As to public participation, SFCM Vice President Beth Giudicessi says, “We are planning to have concerts in Bowes remain limited to the SFCM community through the end of the year, and expect the first public events and performances to commence on Feb. 12 at a community-wide open house.” Details will be announced soon.

The 12-story project includes two concert halls, classrooms, rehearsal spaces, a recording studio, observation deck and garden, conference center, and housing for 420 Conservatory and SF Ballet School students, as well as apartments to accommodate 36 local residents affected by the construction in rent-controlled households.

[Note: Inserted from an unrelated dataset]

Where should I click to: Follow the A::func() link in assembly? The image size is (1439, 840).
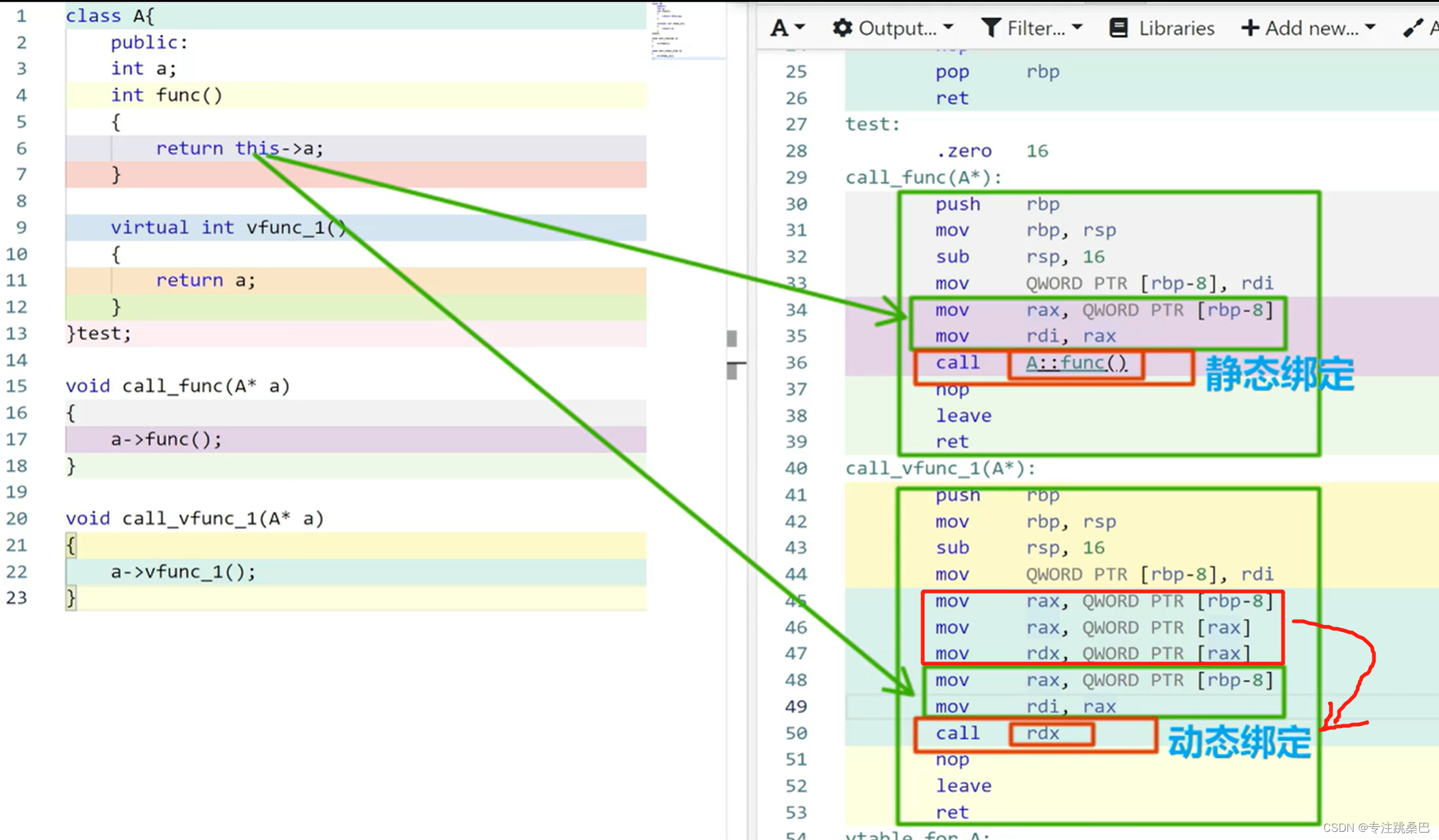click(x=1076, y=363)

The name of the building is in honor and recognition of a financial gift of $46.4 million from the William K. Bowes, Jr. Foundation, which is the largest single gift ever made to a conservatory or music school for a new facility.

SFCM Bowes Center for the Performing Arts
Cha Chi Ming Recital Hall | Courtesy of the SF Conservatory of Music

Cavagnero, the architect, has planned an integrated environment and “microcosm of a 21st-century community.” Now, that the project is complete, he told SF Classical Voice, “I really enjoyed designing this building. It is a dense village in one highly visible block: housing, classrooms, cafe, studios, performance halls. It is young and old, the accomplished and students. It aspires to be all that we want in San Francisco, the pursuit of a more perfect place, a place that we normally find only in music. But this time, music has to share.”

During the planning phase, Cavagnero said “the main, upper-level performance space will have acoustics rivaling Carnegie Hall,” and now he has nothing but praise for the Kirkegaard acousticians: “They were a driving force of the project. Everything you see was designed to achieve spectacular results in what you hear. To find the unseen, that is what we asked Kirkegaard to do, and they did it wonderfully.”

SFCM Bowes Center for the Performing Arts
The center’s recording studio has been chosen by the Recording Academy for a Grammy listening event | Courtesy of the SF Conservatory of Music

The Bowes Center, says the Conservatory announcement, “will also play host to legends of music who come to teach and perform at SFCM, including artists represented by Opus 3, who will experiment during residencies and work side-by-side with our students. Here you’ll also find the most technologically advanced practice rooms available and a world-class recording studio chosen by the Recording Academy for a Grammy listening event.”

Recording Academy Trustee and Grammy-nominated mastering engineer Michael Romanowski spoke to students on the effect spatial audio can have on making music, saying, “It is opening up that creative aspect, to be able to experience what I call the active listening of immersive audio. We have an unbelievable sound system setup here. I think this is a fantastic facility and I wish that I was 20 again and I could come back here and do it from a different perspective! There are opportunities here that we did not have growing up.”